Real-time monitoring the interfacial dynamic processes at model cell membranes: Taking cell penetrating peptide TAT as an example.

ABSTRACT

A real-time and molecule-level monitoring of the interfacial dynamic interactions between molecules and a cell membrane is of vital importance. Herein, taking TAT, one of the most representative cell penetrating peptides, as an example, a photo-voltage transient technique and a dynamic giant bistratal vesicle (GBV) leakage method were combined with the traditional giant unilamellar vesicle (GUV) leakage assays, to provide a molecule-level understanding of the dynamic membrane interaction process performed in a low ionic strength and neutral pH condition. The photo-voltage test based on supported phospholipid bilayers showed a quick disturbance (<1 min) followed by a continuous reconstruction of the membrane by peptides, leading to a slight destruction (at TAT concentrations lower than 1 µg mL-1, i.e., 0.64 µM) or strong damage (e.g. at 10 µg mL-1, i.e., 6.4 µM) of the bilayer structure.
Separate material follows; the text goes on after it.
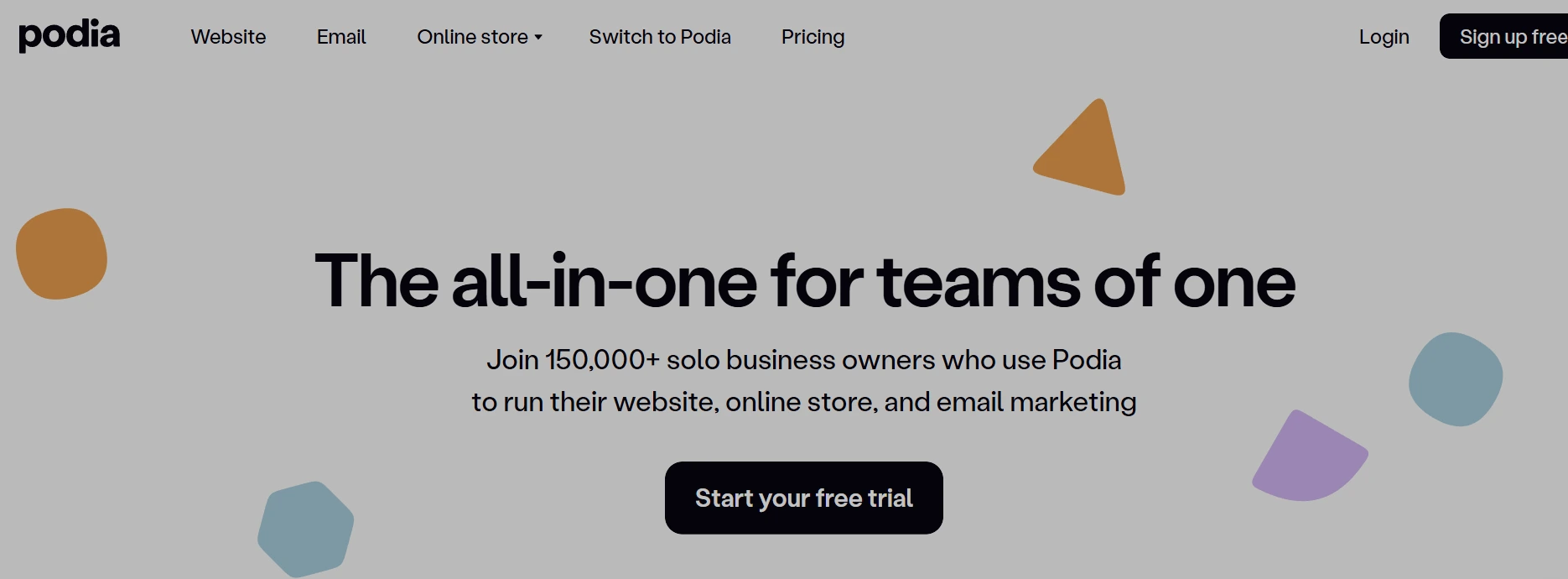Click the caret beside Online store

tap(538, 38)
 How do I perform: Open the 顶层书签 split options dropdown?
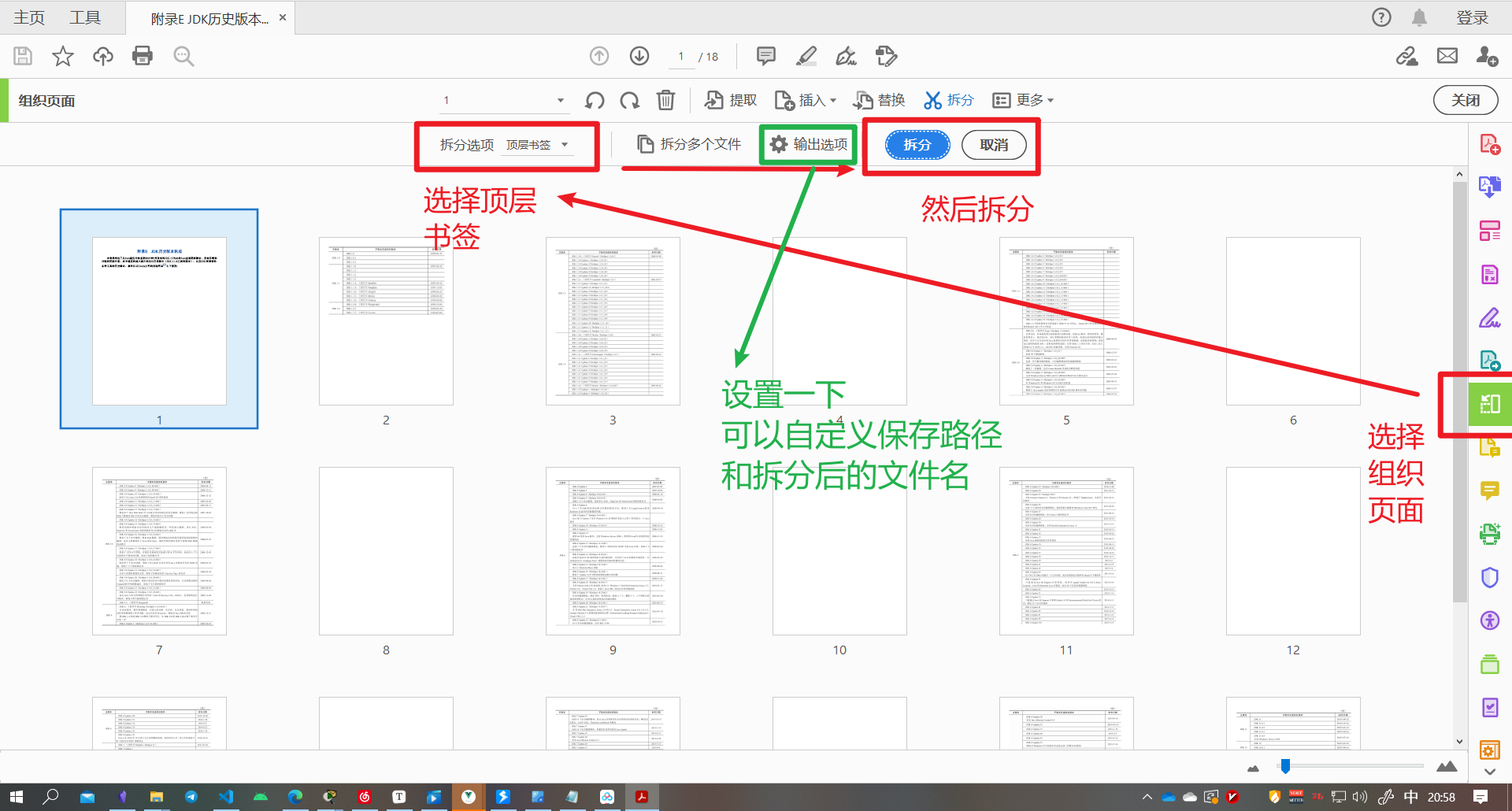(x=537, y=145)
The GUV/GBV leakage assays further demonstrated the TAT-induced membrane deformation and transmembrane diffusion of dyes, which occurred in an immediate, linear, and TAT-concentration dependent manner. Moreover, the flux of dye across the substrate-immobilized membranes was approximately three times of that across the substrate-free ones. This work gives information on time and molecular mechanism of the TAT-membrane interactions, demonstrates the different permeabilizing effects of TAT on immobilized and free membranes. Overall, it provides useful strategies to investigate the nano-bio interfacial interactions in a simple, global and real-time way.